### [Отрывок]

Главная страница ИД «Первого сентября»Главная страница газеты «Первое сентября»Содержание №20/2005

Четвертая тетрадь. Идеи. Судьбы. Времена

ЛЮБИМЫЙ ГОРОД N43
ПРОГУЛКА 

Алексей МИТРОФАНОВ

Между Каналом и Кутумом

Центр города Астрахани расположен на острове.
С одной стороны Волга, с другой – Кутум, а с третьей – Канал имени Первого мая, или просто Канал. Вот такой треугольник.

Маршрут 1 – “Близ Канала”, маршрут 2 – “Советская улица” и маршрут 3 – “Близ Кутума”.
Консульство
Консульство
Лебединое озеро
Лебединое озеро
Тюрьма
Тюрьма
Усадьба Федорова
Усадьба Федорова
Улица Кирова
Улица Кирова
Дом Чернышевского
Дом Чернышевского

Близ Канала

Прогулку по Астрахани лучше начать от Иранского консульства. Оно, во-первых, расположено недалеко от самой популярной в городе гостиницы, а во-вторых, является своего рода памятником современной городской архитектуры. При этом памятником очень даже неплохим.
Кроме того, подобное начало настраивает путешественника на соответствующий лад. Дело в том, что Астрахань – не в полной мере русский город. Да, он является областным центром России, но титульной нации там в принципе нет. Исторически Астрахань – город многонациональный. Владимир Немирович-Данченко писал о нем: “Зеленые халаты и пестрые чалмы бухарцев, черные чухи расшитых позументами армян, высокие конусы персидских бараньих шапок, голые груди и лохмотья калмыков, серые кафтаны ногайских татар... Лица – одно оригинальнее другого, совершенно нам чуждые, то скуластые, медно-красные, с оливко-сверкающими из косых щелок глазами, то правильные красивые физиономии персов, с длинными красными бородами и черными, но совершенно безжизненными глазами; сухие, словно вниз вытянутые ногайские лица и толстые, раскормленные лукавые бухарцы... Астрахань в древности была жалкою татарскою деревушкой, она и теперь смотрит не русскою; все какой-то басурманской окраиной кажется она туристу, привыкшему к великорусскому населению нашей Оки и Волги. Чужой говор, чужое обличье... Гостями мы здесь до сих пор сидим и, право, любой перс или армянин лучше чувствует себя в этом ханском городе, чем заезжий русский, которому здесь все в диковинку”.
С этих пор изменилось немногое.

### [Приведенные данные]
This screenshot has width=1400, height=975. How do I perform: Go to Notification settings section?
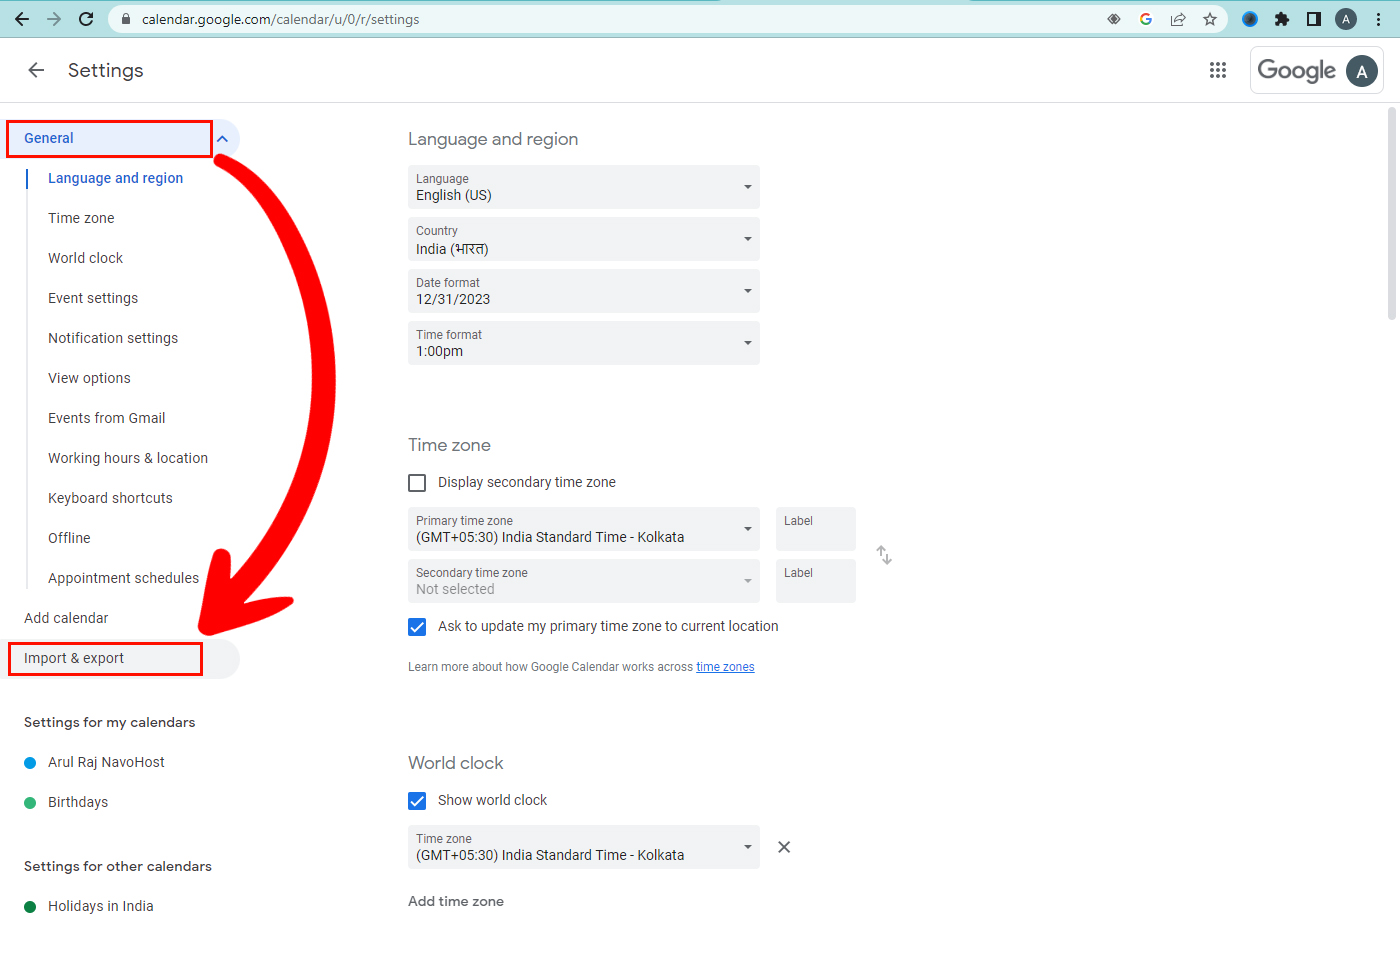pyautogui.click(x=113, y=338)
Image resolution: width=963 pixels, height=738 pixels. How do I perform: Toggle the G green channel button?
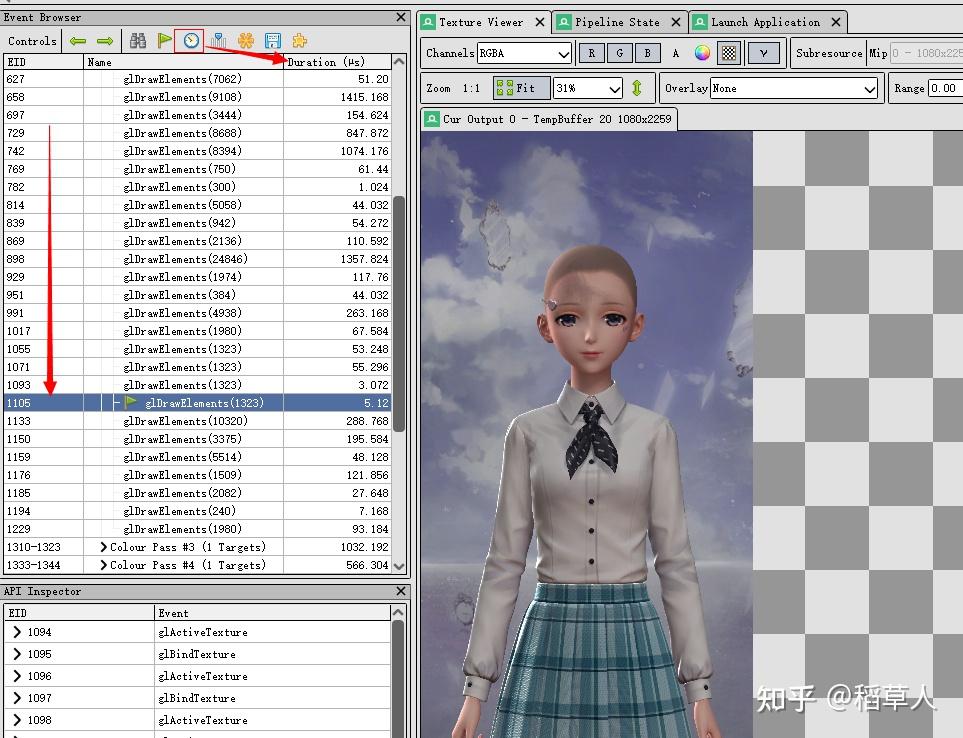coord(620,54)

### [Поставленные задания]
a - Между какими тремя водными границами, согласно отрывку об Астрахани, находится центр города?
b - Продолжите отрывок об Астрахани, начав сразу после его последней фразы.
Строки с данными для работы не понадобятся.

### [Ответы по порядку]
a - Между Волгой, Кутумом и Каналом имени Первого мая.

b -
Рядышком с консульством – водоем с более чем романтичным названием “Лебединое озеро”, а неподалеку в глубине квартала – действующий по сей день тюремный замок, памятник архитектуры начала девятнадцатого века с горделивой надписью “1822” на козырьке. Кажется удивительным и даже несколько несообразным столь изящный вид подобного сооружения. Видимо, строители старались пусть хотя бы чем-то, хоть какой-то мелочью приподнять дух астраханских заключенных. Не забыли, разумеется, и интерьеры. К примеру, комиссия по строительству замка заключила договор с коллежским регистратором Васильевым о том, что господин Васильев “обязывается в устрояемой внутри того замка церкви Покрова Богородицы написать иконостасные образы масляным живописным искусством, каковые употребляются в Греко-Российских церквах из собственных припасов самой лучшей доброты. А особливо краски в отделке были бы ярких, густых цветов”.
Но все равно атмосфера беды ощущается даже на подступах к замку.
От тюрьмы можно выйти на улицу Ленина – одну из главнейших в городе, а оттуда – на улицу Кирова, самую, пожалуй, людную. Здесь на углу с улицей Чернышевского стоит известный в городе архитектурный памятник – дом Федорова, или “Дом со львами”. Действительно, ворота этого особняка украшены парочкой диковатых львов.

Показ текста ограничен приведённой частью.